Everything is completed for the school year:  recitals, field trips, projects, gifts for teachers bought and given, lockers and backpacks cleaned out.  Summer lies before you and your children.   Some parents anticipate this time with great joy while others dread it if they are being honest.   Some plan every minute of every day with great precision and others fly by the seat of their pants. For some nothing much changes, just a different schedule with different commitments.   No matter your circumstances, here is a question to contemplate:  At the end of the summer what will have been built into the lives of your children?    That may sound like an odd question. However, in two to three months you will have allowed something to be built into the lives of each one of your children.  What will it be?  We live in a world where we cannot control everything that is being built into our children’s lives.  So choose to intentionally build what matters the most into their lives this summer.  


Between all three of my children, I was privileged to experience 24 summers.  Here are three things I do not regret building during the summer months:


  1. Memories.  Recently I had the opportunity to listen to my three adult children discuss memories from their childhood summers. Here are some commonalities:  laughter, pranks on one another, trips, and time with grandparents.  Some memories revolved around camps and sports, but not many.  Their favorite memories came from trips we took as a family. Most of these were not expensive or elaborate.  They were just the five of us experiencing life together. 

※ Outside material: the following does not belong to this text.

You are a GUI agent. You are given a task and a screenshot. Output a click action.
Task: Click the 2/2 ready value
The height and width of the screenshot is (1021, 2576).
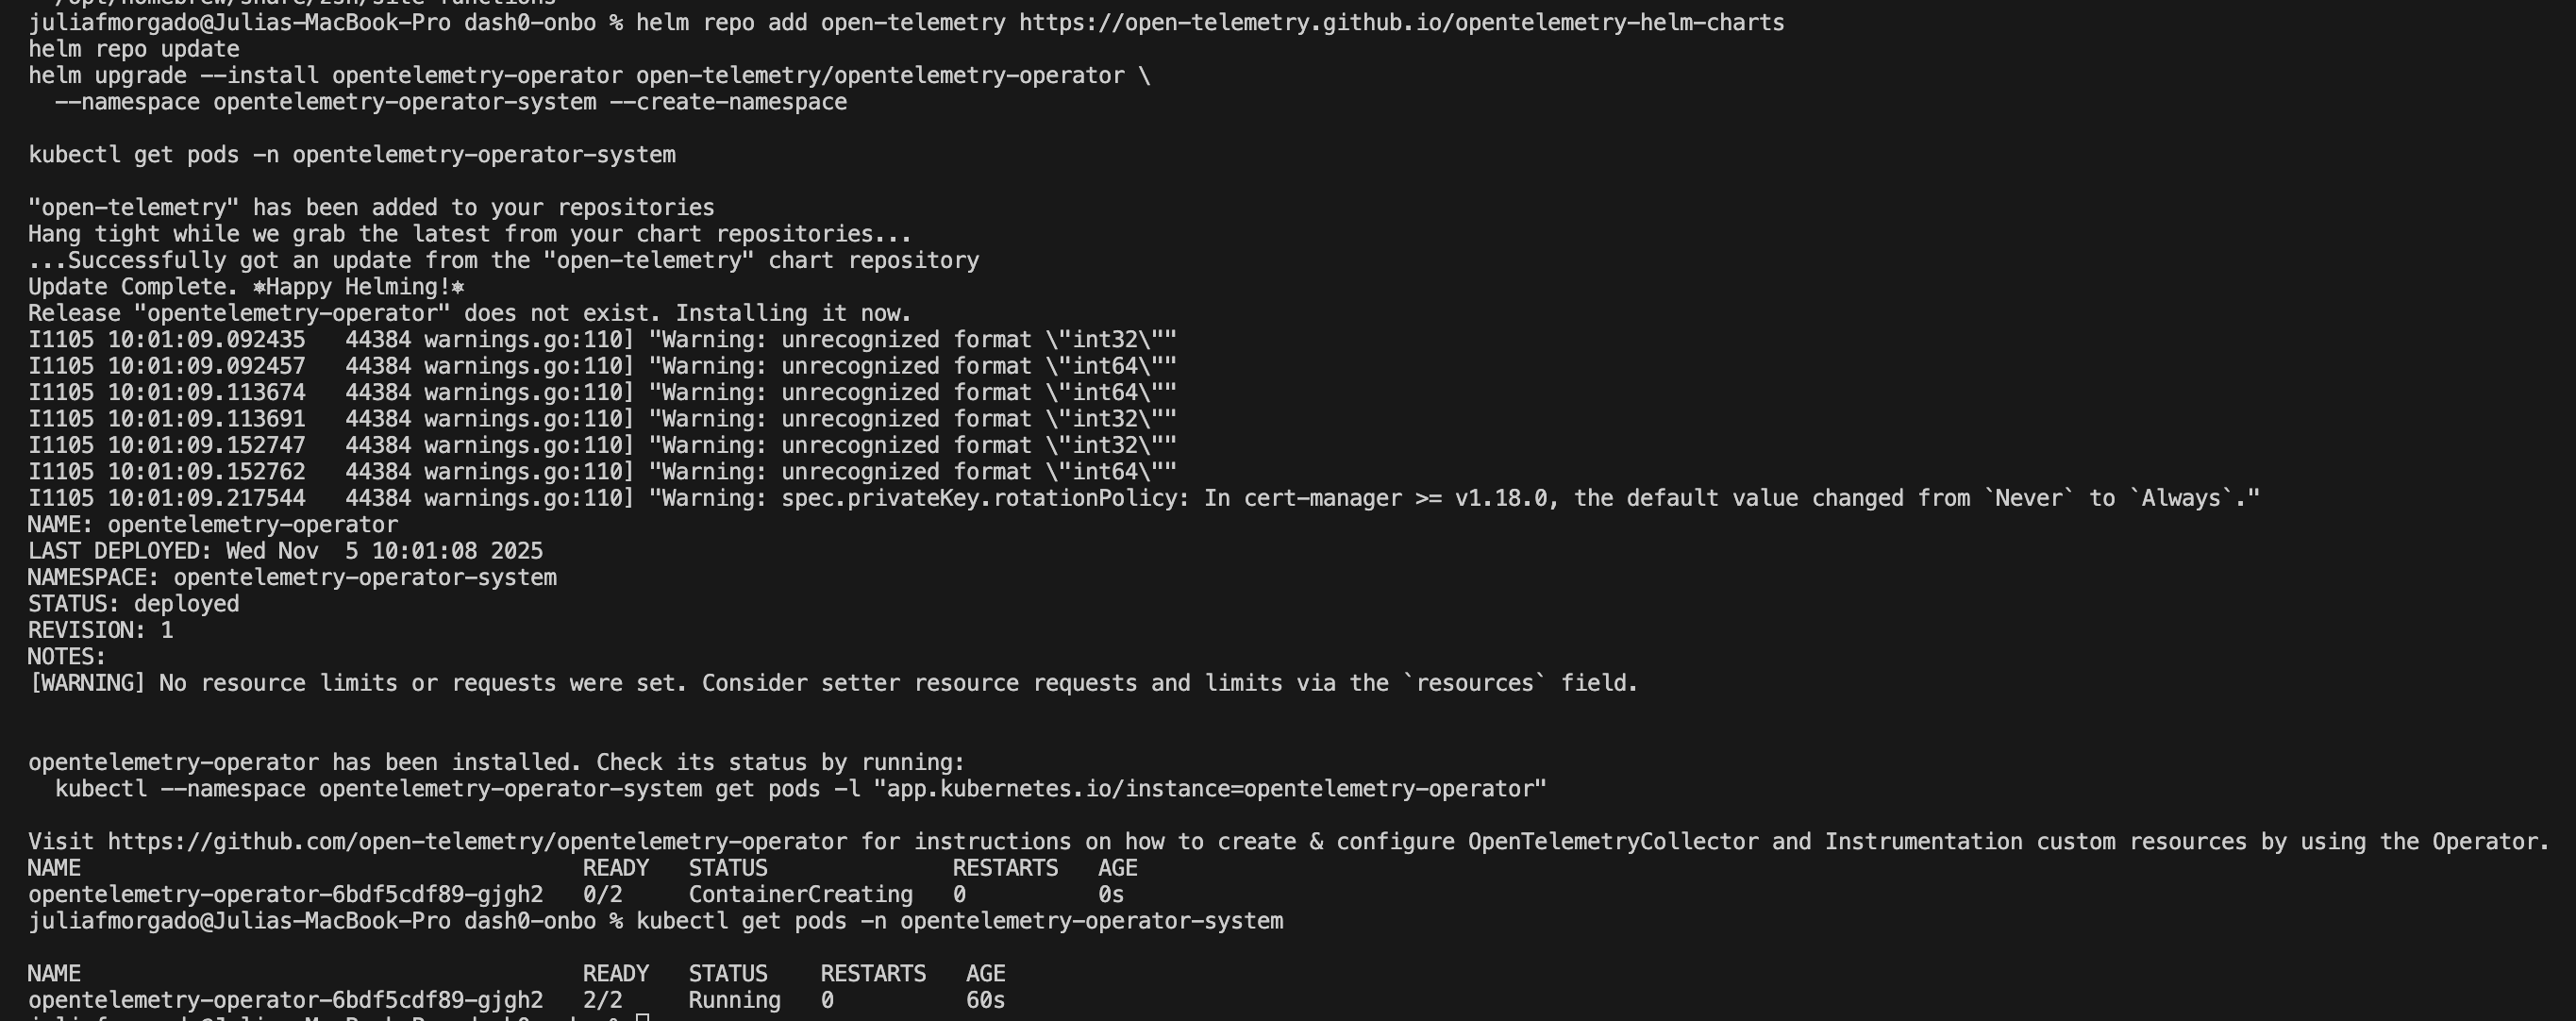[602, 1000]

  1. Character.  Summer is a great time to think through what character trait is lacking in your child.   One summer I realized that one of my children had a poor work ethic.  John, my husband, said this child struggled with LBD (lazy butt disorder)! I asked God to reveal to me a Scripture that I could begin to pray over this child. During the summer I began to pray that verse every morning over this child without their knowledge. Today this child is known for a strong work ethic!  Praying God’s word over your child is a powerful tool.


  2. Relationships. Legalism (focusing on rules and a do-to-list) breeds rebellion but love builds relationships.  Just as our relationship with our Heavenly Father is built by listening to Him and spending one on one time with Him, so is our relationship with our children.  Listen to your child and ask pointed questions.  Share stories from your childhood summers…the good and the bad.   Rules and a to-do list aren’t bad.  However, if that is our main focus all summer, it will not build a love relationship.  I do not regret reading or playing with my children or spending time experiencing something they enjoyed.   I do regret yelling at them for a room not perfectly kept and nagging them to get their chores done. 

    God taught me that sometimes it’s best to just sit with them in their mess instead of lecturing them to clean it up.  I’m so thankful God sat with me in my mess and helped me to clean it up.   Love isn’t a lecturer.  Love is a teacher, an instructor and helper.   (John 14:26) 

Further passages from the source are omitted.